As their anchors sink, malls try to present retail 'experience'

A woman rides an escalator past closed storefronts inside the largely empty White Flint Mall, in Bethesda, Md., in 2014. The mall closed last year.
A woman rides an escalator past closed storefronts inside the largely empty White Flint Mall, in Bethesda, Md., in 2014. The mall closed last year.
Patrick Semansky

Many of the department stores that once anchored bustling shopping malls continue to close. Macy's will shutter 36 additional stores this year; 78 Kmart and Sears locations will also close. What to do with that vast, vacant space?

There is no traffic, and no problem finding parking at Owings Mills Mall in Maryland. The 5,000 or so parking spaces are all vacant. A J.C. Penney closed last month and a Macy's closed last year.

When it opened in 1986, it was anchored by a Saks Fifth Avenue and catered to well-to-do Baltimore suburbanites.

The mall's owner, Kimco Realty, is planning a multimillion-dollar revamp. Like many malls that are trying to re-attract customers, it will include a movie theater and restaurants. But it will not include a department store.

Jan Rogers Kniffen, a retail consultant familiar with the Owings Mills project, says the developers are hoping outdoor shopping without department stores will pay off.

"They're trying to make it more interesting and more experiential, and so they're turning it inside out and making it open-air. Whether that will be a solution or not, I don't know," he says.

For many in Generation X, the suburban mall was their social epicenter. Kniffen says mall rats are no more.

"The culture is dead. [They] were the last generation that went and hung out at the mall," he says.

Magician Andrew Pinard waves during his performance at the Hatbox Theater in Concord, N.H. The theater took over the location of a closed clothing store at the Steeplegate Mall.
Magician Andrew Pinard waves during his performance at the Hatbox Theater in Concord, N.H. The theater took over the location of a closed clothing store at the Steeplegate Mall.
Jim Cole

People shop where they socialize — and that's increasingly online. In less than 15 years, Kniffen expects half of sales will be Web-based, which will hit department stores especially hard.

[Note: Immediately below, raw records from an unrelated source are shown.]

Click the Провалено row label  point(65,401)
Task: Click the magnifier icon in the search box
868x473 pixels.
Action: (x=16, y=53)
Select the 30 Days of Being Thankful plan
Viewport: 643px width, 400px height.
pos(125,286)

Decades ago, department stores were so valued, developers gave them the land underneath their stores.

"If you were building one today, you wouldn't give that deal to an anchor, because they're not a good enough attraction," Kniffen says.

In fact, the most troubled stores like Sears are selling off their best real estate to survive. And more closures are expected.

Real estate research firm Green Street Advisors ranks the 1,100 malls in the U.S. by grade. Those with the richest demographics, brands and highest foot traffic get As. A third of the country's malls rank C+ or lower, and Green Street says many department stores in those locations will very likely have to close.

Higher-rated malls have Apple stores, and luxury and specialty apparel brands like Bonobos or Warby Parker that use their stores as showrooms. There is also a lot of emphasis on "experiential" retail — sit-down restaurants, gyms, movie theaters — because that's where people are spending money.

Kniffen, the consultant, says in other cases, malls are adding offices and residences. "Mixed use, people think, is the savior, right? If you can get people to live at the mall, you have an immediate clientele for your restaurants," he says.

But some malls simply don't have the demographics to draw desirable retail or residential tenants. Some of those are converting into doctors' offices, churches, and even for-profit prisons.

A handful of others are identifying new niche uses for malls that veer from the mainstream.

The Legaspi Co. purchases old malls and turns them into retail centers targeted at the Hispanic community. The company owns three and has developed a dozen others.

"We're selling ambience; we're selling an environment," company President Jose de Jesus Legaspi says.

The malls host regular concerts, mariachi band classes, and holiday festivities. Where there are vacant department stores, local entrepreneurs open stalls and kiosks, as a kind of retail incubator. The effect is like an international bazaar where the community comes to hang out.

"They'll come in right after Mass, for example, and they'll stay until 6, 7, 8 o'clock at night," Legaspi says.

And, of course, they spend. The malls' revenue spiked 20 percent after Legaspi made the changes. Even the sales at the department stores that remain in his malls have increased, too, because they can target their products and marketing to a specific community.

"Bringing Hispanic-oriented retailers helps as what I call an aggregate anchor for the other national retailers," Legaspi says.